On the days when I spend more time trying to discipline than cuddle, taking than giving, shushing than laughing, it is hard to see the luxury; to remember that in-between all of those annoyances and hard days, if I were at a paid job Monday to Friday then I would miss all the in-betweens, those beautiful precious moments that happen more often than not but also only happen once.
This unpaid job of motherhood is self-sacrificing on every level but just as equally self-sacrificing if I was a working mother. I’ve done both. I’ve been the shift-working mum whose hours operated outside of daycare hours, therefore never being able to do the drop off or pick ups. I’ve come home when my child is already asleep and left before they have woken; I’ve gone days without actually seeing my child awake. I’ve slept all day on week ends and worked on major holidays, I’ve been the second to tend to my child when sick instead of being immediately at their aid when it is me they needed most. I’ve slept at work to gain more awake time at home and I’ve chastised myself enough to ensure that I felt as bad a mother as I thought I was being. I missed my sons first roll, crawl and probably a whole bunch of other milestones that the daycare were too nice to tell me about. Quitting caused just as much guilt, thinking I was letting my family down by giving up an income that provided us with luxuries most could not afford, guilt for not being able to ‘do it all’.
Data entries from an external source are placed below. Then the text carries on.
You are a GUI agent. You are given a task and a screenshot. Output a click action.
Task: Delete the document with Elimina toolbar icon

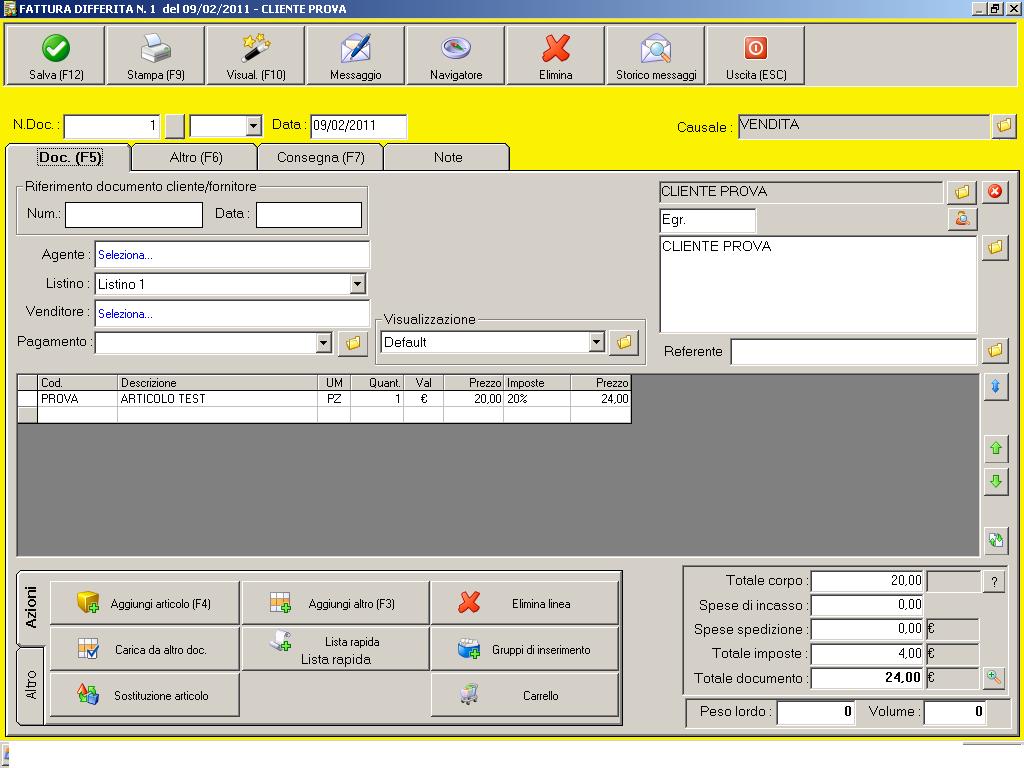[x=556, y=49]
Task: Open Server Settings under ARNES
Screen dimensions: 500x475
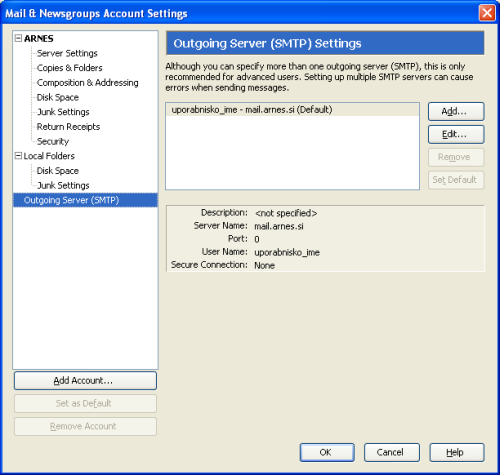Action: pos(67,53)
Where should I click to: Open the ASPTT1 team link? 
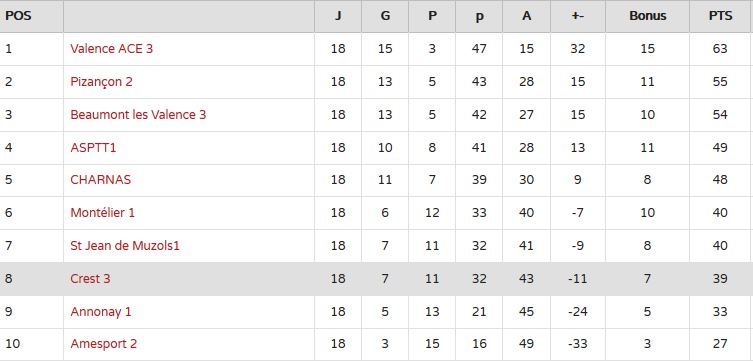click(x=93, y=147)
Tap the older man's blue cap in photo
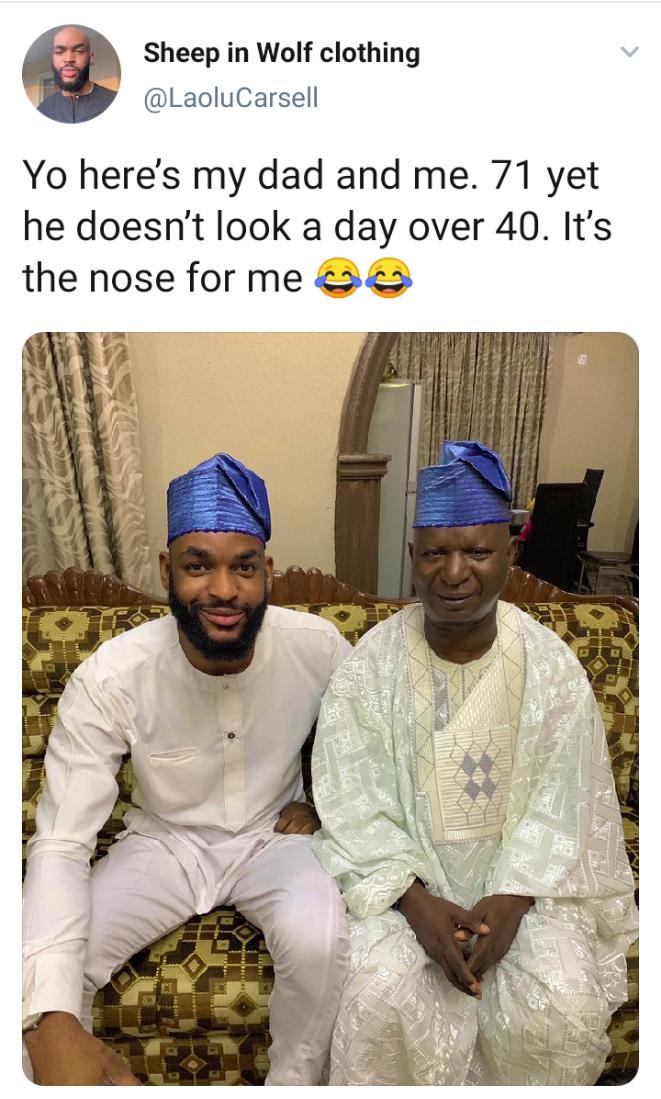The width and height of the screenshot is (661, 1099). click(463, 485)
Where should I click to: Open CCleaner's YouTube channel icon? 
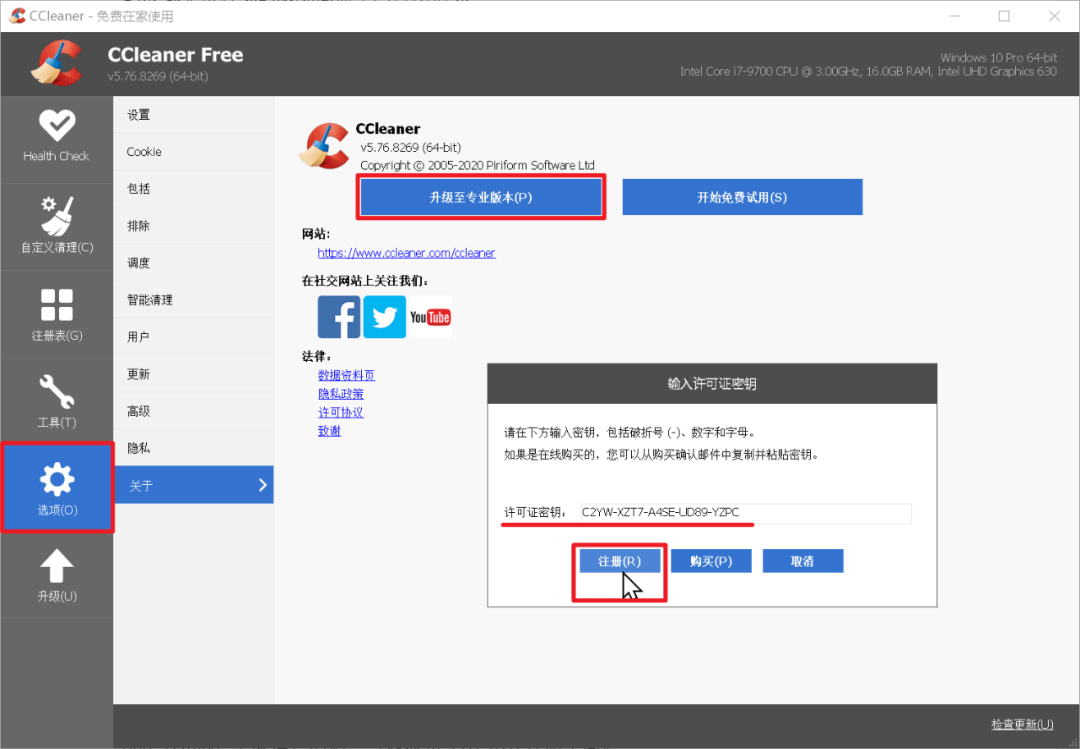(x=430, y=316)
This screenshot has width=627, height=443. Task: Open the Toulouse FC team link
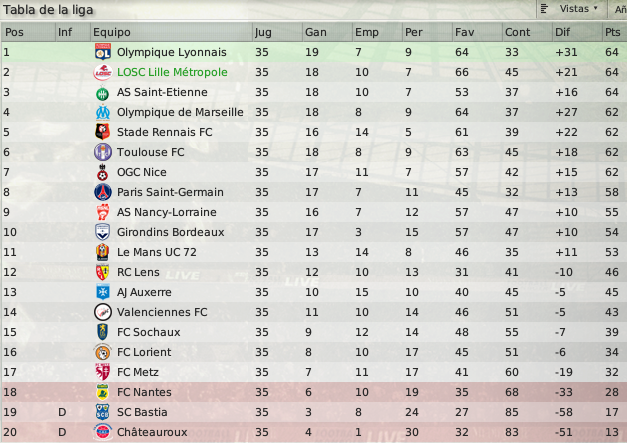pyautogui.click(x=150, y=152)
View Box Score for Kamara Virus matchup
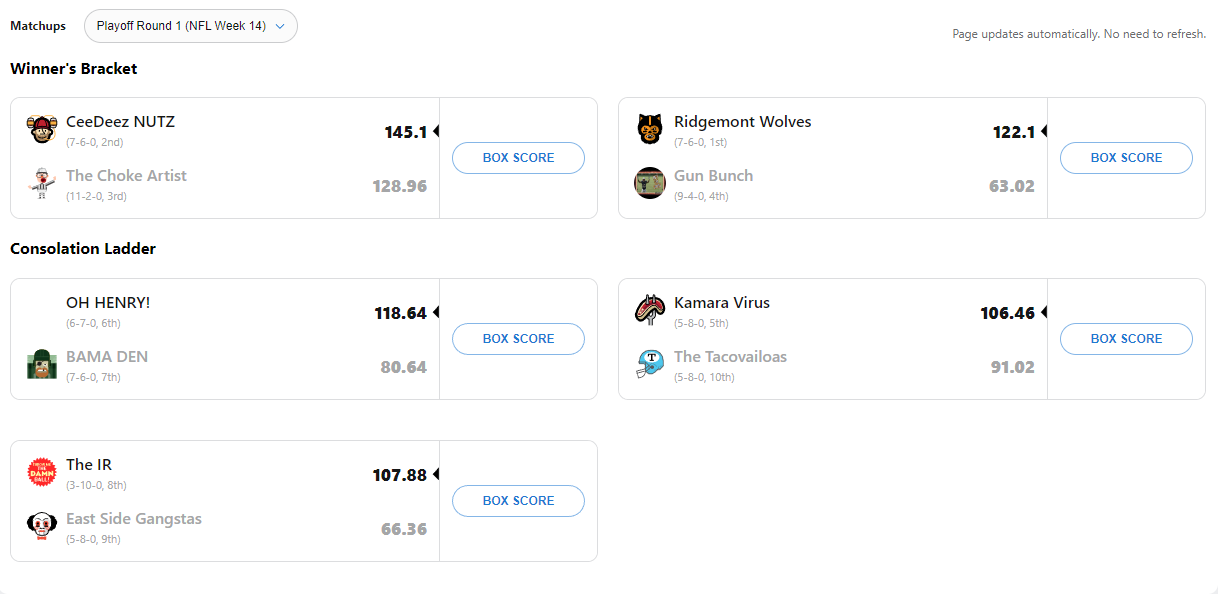This screenshot has width=1218, height=594. tap(1126, 339)
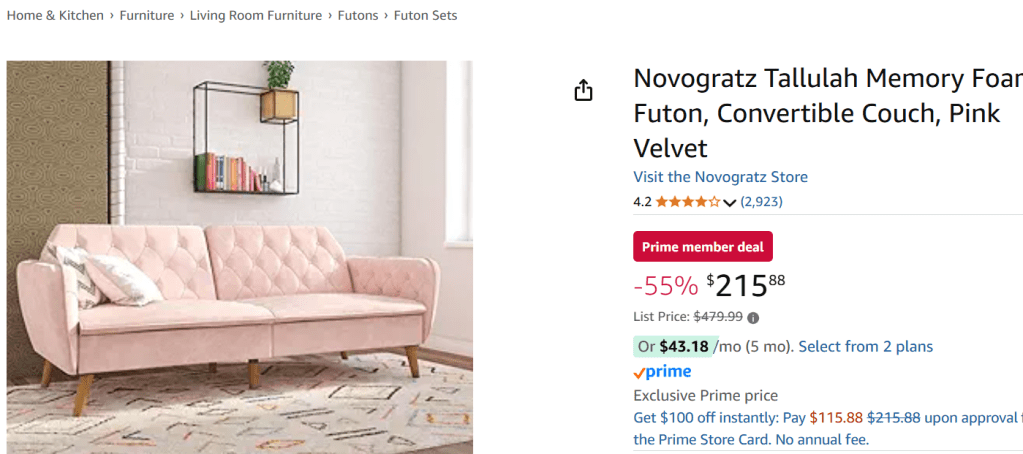Navigate to the Futons breadcrumb
Viewport: 1023px width, 454px height.
tap(358, 16)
Right now the sleepless nights and demanding toddler are my luxury because I don’t have to rush out the door to work with match sticks in my eyes, instead I bundle the kids in my bed and we make it through the day together; laughing, squabbling, trial and error. I get to see my son interact with his baby sister and together we wait to see her roll and crawl for the first time. Together we wait for dad to come home.
My life of luxury still stands but the luxuries have changed. The wine might be cheaper and the holidays shorter, but the time I have with my babies now will eventually be swapped with office politics and coordinating school drop-offs with my husband, questions of who finishes work first and who is putting on dinner.
This unpaid job of motherhood is self-sacrificing but the luxury of having the opportunity to do it is the greatest luxury of all.